Understand how rate limits work across JTL’s APIs: quotas, response headers, and strategies for staying within limits.
Rate limiting controls how many requests your app can make to JTL’s APIs within a given time window. It ensures fair usage across all developers and prevents any single app from overloading the system.Exceeding the limit returns an HTTP 429 “Too Many Requests” error. Some endpoints have lower limits than others to protect resource-intensive operations.
Every API response includes headers that tell you your current quota status. Monitor these headers to stay within limits proactively rather than reacting to 429 errors.
Every response from JTL’s APIs includes these headers:
Header
Description
Example
X-RateLimit-Limit
Maximum requests allowed in the current interval
10
X-RateLimit-Interval-Length-Seconds
Length of the rate limit window in seconds
45
X-RateLimit-Remaining
Requests remaining in the current interval
5
Read these headers after every request. They’re your real-time view of how much quota you have left. When X-RateLimit-Remaining approaches zero, slow down or pause until the interval resets.

DATA UNDER STUDY:
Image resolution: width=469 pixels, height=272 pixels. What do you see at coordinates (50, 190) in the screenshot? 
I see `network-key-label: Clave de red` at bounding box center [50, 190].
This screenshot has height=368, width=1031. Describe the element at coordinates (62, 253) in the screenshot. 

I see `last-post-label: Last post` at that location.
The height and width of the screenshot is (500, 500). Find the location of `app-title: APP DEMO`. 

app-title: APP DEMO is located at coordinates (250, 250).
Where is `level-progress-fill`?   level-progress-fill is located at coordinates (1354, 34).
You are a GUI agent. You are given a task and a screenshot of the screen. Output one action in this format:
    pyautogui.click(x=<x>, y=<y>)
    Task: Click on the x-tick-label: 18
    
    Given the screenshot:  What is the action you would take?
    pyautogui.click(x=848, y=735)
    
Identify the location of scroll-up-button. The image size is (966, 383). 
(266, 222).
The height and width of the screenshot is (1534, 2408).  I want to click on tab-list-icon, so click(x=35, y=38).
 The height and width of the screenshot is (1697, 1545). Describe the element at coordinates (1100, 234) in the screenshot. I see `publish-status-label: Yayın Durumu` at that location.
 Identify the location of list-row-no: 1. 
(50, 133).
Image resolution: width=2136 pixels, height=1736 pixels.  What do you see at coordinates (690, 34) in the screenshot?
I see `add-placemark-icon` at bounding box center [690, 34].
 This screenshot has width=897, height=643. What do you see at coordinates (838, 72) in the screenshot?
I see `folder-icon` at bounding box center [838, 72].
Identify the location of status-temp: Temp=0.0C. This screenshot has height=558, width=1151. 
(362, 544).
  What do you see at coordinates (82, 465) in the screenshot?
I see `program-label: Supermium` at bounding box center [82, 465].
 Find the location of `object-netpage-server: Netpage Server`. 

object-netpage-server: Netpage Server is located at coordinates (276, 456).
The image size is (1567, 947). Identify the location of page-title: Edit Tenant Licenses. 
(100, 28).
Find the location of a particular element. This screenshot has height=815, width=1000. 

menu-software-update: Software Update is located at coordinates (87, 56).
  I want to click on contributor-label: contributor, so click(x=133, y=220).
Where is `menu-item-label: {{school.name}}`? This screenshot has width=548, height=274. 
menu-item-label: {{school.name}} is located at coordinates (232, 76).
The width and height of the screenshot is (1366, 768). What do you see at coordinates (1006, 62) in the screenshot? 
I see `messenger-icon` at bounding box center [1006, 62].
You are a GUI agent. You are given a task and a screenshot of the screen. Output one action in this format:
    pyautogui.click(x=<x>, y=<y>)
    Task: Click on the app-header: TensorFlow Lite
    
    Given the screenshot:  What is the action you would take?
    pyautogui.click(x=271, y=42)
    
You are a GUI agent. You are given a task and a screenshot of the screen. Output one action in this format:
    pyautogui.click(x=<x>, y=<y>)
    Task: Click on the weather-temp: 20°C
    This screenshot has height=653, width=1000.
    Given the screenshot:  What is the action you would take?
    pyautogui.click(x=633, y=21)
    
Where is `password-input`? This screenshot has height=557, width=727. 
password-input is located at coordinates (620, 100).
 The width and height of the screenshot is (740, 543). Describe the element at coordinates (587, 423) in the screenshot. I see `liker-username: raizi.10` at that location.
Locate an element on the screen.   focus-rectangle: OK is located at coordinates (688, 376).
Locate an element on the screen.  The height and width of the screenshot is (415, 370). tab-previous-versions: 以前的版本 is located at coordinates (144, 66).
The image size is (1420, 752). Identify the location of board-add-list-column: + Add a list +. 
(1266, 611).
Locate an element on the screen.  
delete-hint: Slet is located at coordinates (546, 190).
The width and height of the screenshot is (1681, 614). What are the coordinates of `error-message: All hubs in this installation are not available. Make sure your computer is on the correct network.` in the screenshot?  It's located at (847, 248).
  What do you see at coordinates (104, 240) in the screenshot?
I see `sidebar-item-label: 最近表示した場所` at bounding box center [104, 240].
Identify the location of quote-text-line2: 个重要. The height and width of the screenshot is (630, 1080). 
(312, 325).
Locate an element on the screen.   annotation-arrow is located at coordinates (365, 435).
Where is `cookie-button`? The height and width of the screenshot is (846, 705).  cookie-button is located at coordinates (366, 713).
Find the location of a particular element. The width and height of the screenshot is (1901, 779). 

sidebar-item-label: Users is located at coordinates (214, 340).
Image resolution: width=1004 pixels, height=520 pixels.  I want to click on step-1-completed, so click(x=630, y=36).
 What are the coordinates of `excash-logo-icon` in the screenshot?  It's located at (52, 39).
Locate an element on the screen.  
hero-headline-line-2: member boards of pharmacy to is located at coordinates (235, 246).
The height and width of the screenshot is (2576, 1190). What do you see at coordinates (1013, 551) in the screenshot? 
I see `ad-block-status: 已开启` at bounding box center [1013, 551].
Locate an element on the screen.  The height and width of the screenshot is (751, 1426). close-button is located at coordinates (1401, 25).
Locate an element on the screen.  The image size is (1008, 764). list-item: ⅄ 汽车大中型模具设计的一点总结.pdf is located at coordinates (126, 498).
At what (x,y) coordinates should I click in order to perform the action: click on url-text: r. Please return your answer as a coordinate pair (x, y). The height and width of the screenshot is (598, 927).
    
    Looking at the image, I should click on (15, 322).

TASKS:
1. Why, according to the guide on JTL's API rate limits, do some endpoints have lower limits than others?
2. Continue the guide on JTL's API rate limits from the point where it stops.

RESPONSES IN ORDER:
1. Some endpoints have lower limits to protect resource-intensive operations.

2.
The Cloud-ERP API applies rate limits to all endpoints. Use the X-RateLimit-* response headers to determine the limits for each endpoint in your environment.
The SCX Channel API has published rate limits per route pattern:
Route pattern
Requests
Interval
Effective Rate
Default (all other routes)
10
60 seconds
~0.17/sec
/v[version]/channel*
60
60 seconds
1/sec
/v[version]/channel/order*
600
60 seconds
10/sec
/v[version]/channel/event*
240
60 seconds
4/sec
/v[version]/channel/offer*
1,500
60 seconds
25/sec
/v[version]/channel/attribute/category*
86,400
86,400 seconds
1/sec (daily)
/v[version]/channel/attribute/global*
10
3,600 seconds
~0.003/sec (hourly)
/v[version]/channel/categories*
10
3,600 seconds
~0.003/sec (hourly)
Sandbox rate limits are different from production. Don’t assume your sandbox testing reflects production capacity. Always check the X-RateLimit-* headers in each environment.